Anatomic standardization: linear scaling and nonlinear warping of functional brain images

Abstract

An automated method was proposed for anatomic standardization of PET scans in three dimensions, which enabled objective intersubject and cross-group comparisons of functional brain images.

Methods: The method involved linear scaling to correct an individual brain size and nonlinear warping to minimize regional anatomic variations among subjects. In the linear-scaling step, the anteroposterior length and width of the brain were measured on the PET images, and the brain height was estimated by a contour-matching procedure using the midsagittal plane.
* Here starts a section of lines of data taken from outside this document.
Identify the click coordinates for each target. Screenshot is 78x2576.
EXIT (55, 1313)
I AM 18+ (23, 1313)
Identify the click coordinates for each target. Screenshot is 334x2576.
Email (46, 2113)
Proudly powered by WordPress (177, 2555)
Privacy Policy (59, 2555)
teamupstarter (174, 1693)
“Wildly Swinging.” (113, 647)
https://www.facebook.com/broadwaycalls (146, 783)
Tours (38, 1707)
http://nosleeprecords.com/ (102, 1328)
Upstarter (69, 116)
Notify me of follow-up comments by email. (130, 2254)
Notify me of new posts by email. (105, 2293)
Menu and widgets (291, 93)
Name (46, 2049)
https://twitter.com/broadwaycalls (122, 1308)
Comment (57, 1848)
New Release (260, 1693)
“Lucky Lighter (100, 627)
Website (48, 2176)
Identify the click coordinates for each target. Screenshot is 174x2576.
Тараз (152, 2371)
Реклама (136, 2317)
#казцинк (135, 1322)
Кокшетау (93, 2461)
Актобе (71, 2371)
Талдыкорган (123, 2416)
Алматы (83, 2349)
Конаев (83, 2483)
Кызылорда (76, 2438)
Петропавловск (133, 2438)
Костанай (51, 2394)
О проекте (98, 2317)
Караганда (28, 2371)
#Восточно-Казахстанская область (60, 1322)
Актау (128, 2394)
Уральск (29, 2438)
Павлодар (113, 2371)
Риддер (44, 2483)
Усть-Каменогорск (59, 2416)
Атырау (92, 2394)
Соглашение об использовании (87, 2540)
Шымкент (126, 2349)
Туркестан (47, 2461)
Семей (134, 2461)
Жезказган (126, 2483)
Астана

In the nonlinear warping step, individual gray matter locations were matched with those of a standard brain by maximizing correlation coefficients of regional profile curves determined between predefined stretching centers (predominantly in white matter) and the gray matter landmarks.

Results: The accuracy of the brain height estimation was compared with skull x-ray estimations, showing comparable accuracy and better reproducibility. Linear-scaling and nonlinear warping methods were validated using [18F]fluorodeoxyglucose and [15O]water images. Regional anatomic variability on the glucose images was reduced markedly. The statistical significance of activation foci in paired water images was improved in both vibratory and visual activation paradigms. A group versus group comparison following the proposed anatomic standardization revealed highly significant glucose metabolic alterations in the brains of patients with Alzheimer's disease compared with those of a normal control group.

Conclusion: These results suggested that the method is well suited to both research and clinical settings and can facilitate pixel-by-pixel comparisons of PET images.